*** Opening of Dataset entries ***
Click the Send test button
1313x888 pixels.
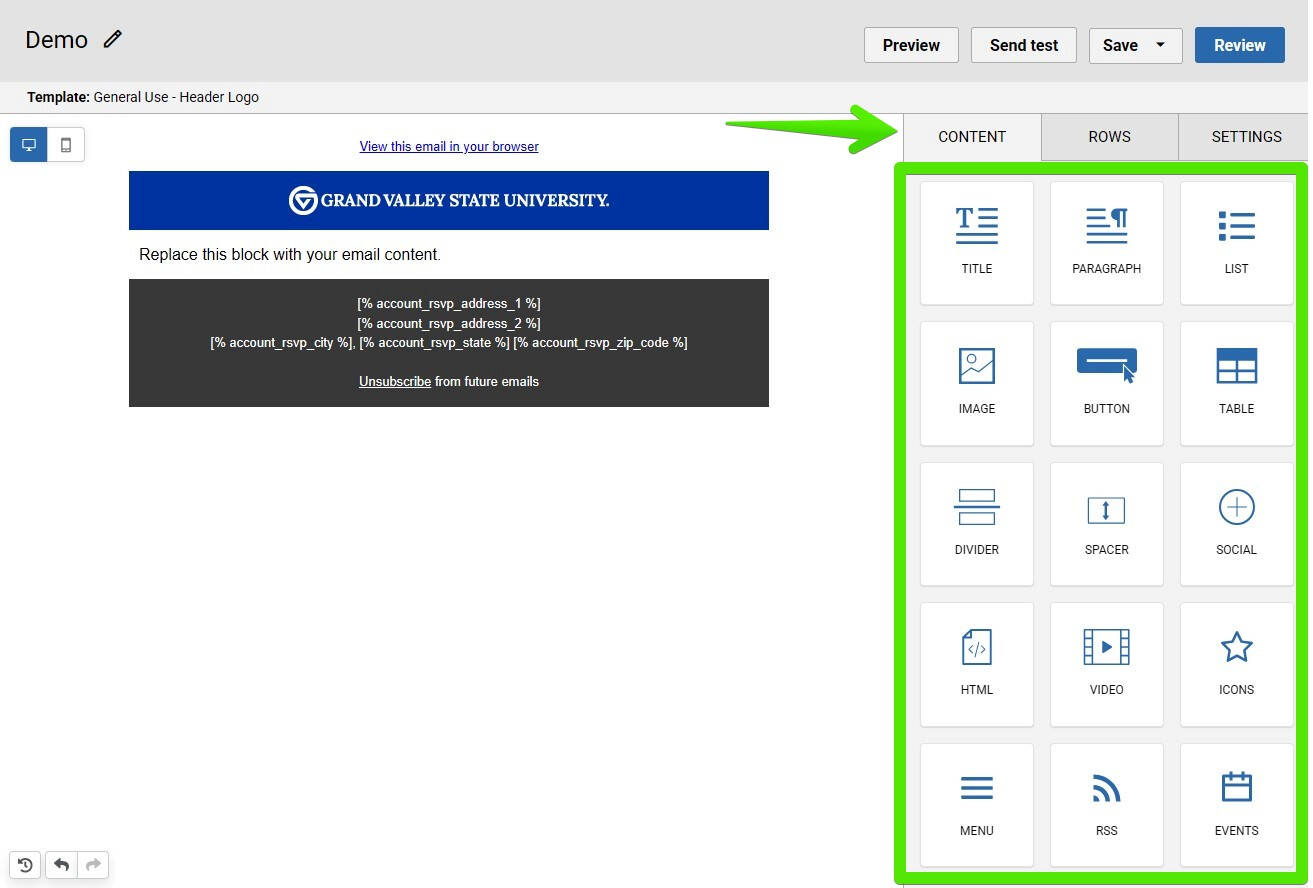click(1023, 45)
*** Close of Dataset entries ***
*** Opening of Dataset entries ***
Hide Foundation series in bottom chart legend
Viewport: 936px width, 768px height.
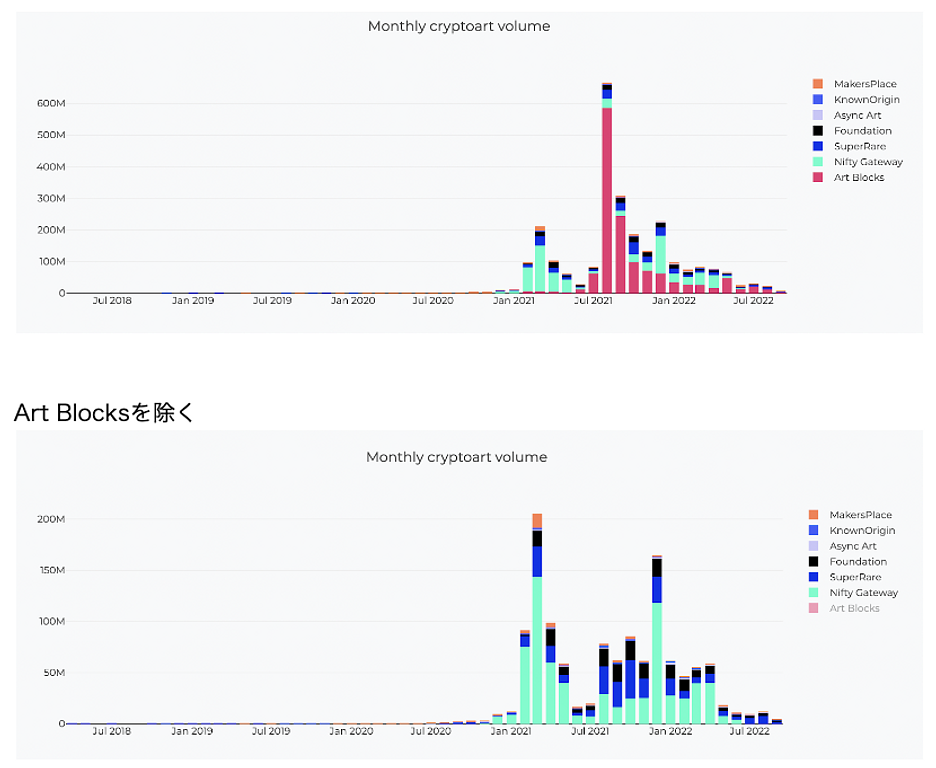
*** Close of Dataset entries ***
*** Opening of Dataset entries ***
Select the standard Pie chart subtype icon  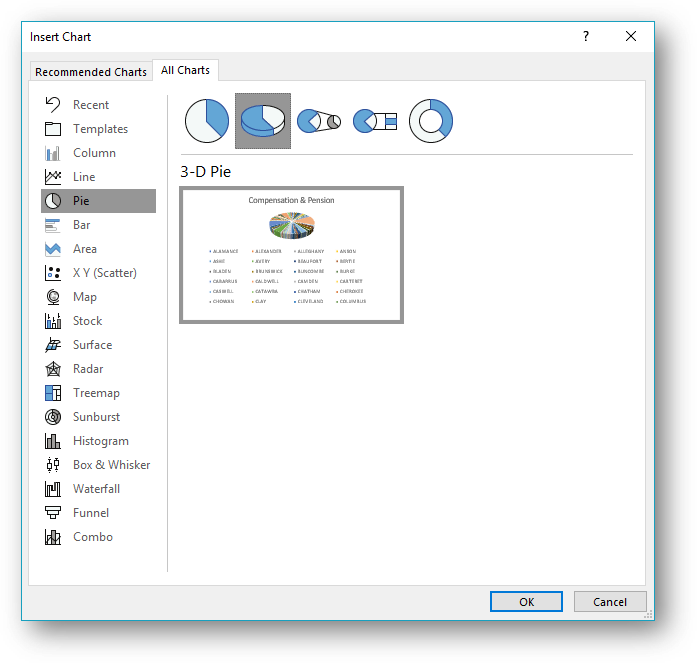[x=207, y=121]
*** Close of Dataset entries ***
Above are some lines. Repeat exactly, and only, those from the line that has "Hide Foundation series in bottom chart legend" through the line that has "Viewport: 936px width, 768px height.".

Hide Foundation series in bottom chart legend
Viewport: 936px width, 768px height.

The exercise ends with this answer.